→ **SOURCE RECORDS**:
• • • • • • •

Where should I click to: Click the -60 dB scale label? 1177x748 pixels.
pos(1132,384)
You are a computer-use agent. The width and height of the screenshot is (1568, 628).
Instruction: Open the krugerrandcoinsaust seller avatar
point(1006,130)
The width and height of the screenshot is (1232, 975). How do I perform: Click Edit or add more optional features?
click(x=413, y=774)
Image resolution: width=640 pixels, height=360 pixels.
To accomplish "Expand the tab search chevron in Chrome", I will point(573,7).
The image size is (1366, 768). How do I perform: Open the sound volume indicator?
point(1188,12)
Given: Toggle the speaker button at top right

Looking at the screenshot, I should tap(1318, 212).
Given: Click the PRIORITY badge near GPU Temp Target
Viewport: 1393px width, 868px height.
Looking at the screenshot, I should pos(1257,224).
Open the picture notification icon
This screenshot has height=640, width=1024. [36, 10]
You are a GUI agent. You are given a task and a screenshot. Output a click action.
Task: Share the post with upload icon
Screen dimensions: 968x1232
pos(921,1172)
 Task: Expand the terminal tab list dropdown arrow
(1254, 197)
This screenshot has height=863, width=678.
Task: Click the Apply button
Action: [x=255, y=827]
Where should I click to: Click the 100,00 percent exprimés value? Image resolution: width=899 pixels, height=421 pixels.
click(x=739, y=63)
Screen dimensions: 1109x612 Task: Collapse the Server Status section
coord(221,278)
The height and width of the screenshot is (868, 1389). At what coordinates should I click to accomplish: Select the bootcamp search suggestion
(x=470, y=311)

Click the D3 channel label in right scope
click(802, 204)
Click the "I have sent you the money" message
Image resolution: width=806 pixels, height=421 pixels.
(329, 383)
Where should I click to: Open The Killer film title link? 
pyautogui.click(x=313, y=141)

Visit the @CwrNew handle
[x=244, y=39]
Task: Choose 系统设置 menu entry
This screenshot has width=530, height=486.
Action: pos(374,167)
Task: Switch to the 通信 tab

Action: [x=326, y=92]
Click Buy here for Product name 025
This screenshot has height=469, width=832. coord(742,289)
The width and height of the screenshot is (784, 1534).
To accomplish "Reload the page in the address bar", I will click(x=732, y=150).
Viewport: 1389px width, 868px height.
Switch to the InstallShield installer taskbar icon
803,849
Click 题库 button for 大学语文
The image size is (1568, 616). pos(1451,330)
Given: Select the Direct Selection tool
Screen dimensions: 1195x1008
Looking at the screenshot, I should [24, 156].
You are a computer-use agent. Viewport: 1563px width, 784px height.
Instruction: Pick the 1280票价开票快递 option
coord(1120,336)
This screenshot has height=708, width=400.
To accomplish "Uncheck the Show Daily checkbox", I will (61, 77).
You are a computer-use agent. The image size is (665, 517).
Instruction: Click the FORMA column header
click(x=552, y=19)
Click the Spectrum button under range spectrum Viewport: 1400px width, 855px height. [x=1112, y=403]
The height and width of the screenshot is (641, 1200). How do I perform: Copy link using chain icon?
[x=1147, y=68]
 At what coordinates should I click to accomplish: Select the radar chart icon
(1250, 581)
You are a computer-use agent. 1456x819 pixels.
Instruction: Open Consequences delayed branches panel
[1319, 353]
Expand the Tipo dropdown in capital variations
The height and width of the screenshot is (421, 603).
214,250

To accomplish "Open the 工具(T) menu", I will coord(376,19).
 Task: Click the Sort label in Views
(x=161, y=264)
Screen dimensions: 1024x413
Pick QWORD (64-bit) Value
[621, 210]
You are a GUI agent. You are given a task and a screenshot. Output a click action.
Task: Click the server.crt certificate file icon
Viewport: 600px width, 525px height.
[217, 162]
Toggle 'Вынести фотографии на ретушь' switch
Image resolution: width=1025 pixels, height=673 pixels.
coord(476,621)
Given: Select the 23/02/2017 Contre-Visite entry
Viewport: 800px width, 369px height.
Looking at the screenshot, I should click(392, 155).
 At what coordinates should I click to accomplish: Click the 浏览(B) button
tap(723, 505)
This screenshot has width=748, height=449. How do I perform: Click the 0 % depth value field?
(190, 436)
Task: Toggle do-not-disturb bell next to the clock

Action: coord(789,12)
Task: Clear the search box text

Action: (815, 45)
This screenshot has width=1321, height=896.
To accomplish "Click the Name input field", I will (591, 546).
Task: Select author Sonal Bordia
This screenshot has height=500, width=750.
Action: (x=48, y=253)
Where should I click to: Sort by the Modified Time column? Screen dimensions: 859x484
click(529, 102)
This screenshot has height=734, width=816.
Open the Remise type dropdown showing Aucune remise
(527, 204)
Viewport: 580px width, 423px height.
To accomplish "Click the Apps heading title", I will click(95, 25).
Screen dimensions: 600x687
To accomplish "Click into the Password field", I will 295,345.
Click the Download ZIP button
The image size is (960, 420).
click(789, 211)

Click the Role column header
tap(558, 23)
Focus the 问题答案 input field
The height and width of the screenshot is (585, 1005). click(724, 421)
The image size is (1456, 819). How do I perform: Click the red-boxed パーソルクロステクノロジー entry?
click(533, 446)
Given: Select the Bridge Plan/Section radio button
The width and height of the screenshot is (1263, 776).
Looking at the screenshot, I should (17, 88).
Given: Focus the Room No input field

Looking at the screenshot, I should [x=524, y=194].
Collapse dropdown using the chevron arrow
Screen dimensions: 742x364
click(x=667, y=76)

• • • • • • •

→ **INSTRUCTION**: Render the items from the line with "Click 题库 button for 大学语文" through the line with "Looking at the screenshot, I should [24, 156]." as a two-column CSV with the columns instruction and response and one row per item. Put each item's text and its answer in one quoted field each, with line breaks replaced by spaces.

→ **FINISHED EXERCISE**:
instruction,response
"Click 题库 button for 大学语文","The image size is (1568, 616). pos(1451,330)"
"Given: Select the Direct Selection tool Screen dimensions: 1195x1008","Looking at the screenshot, I should [24, 156]."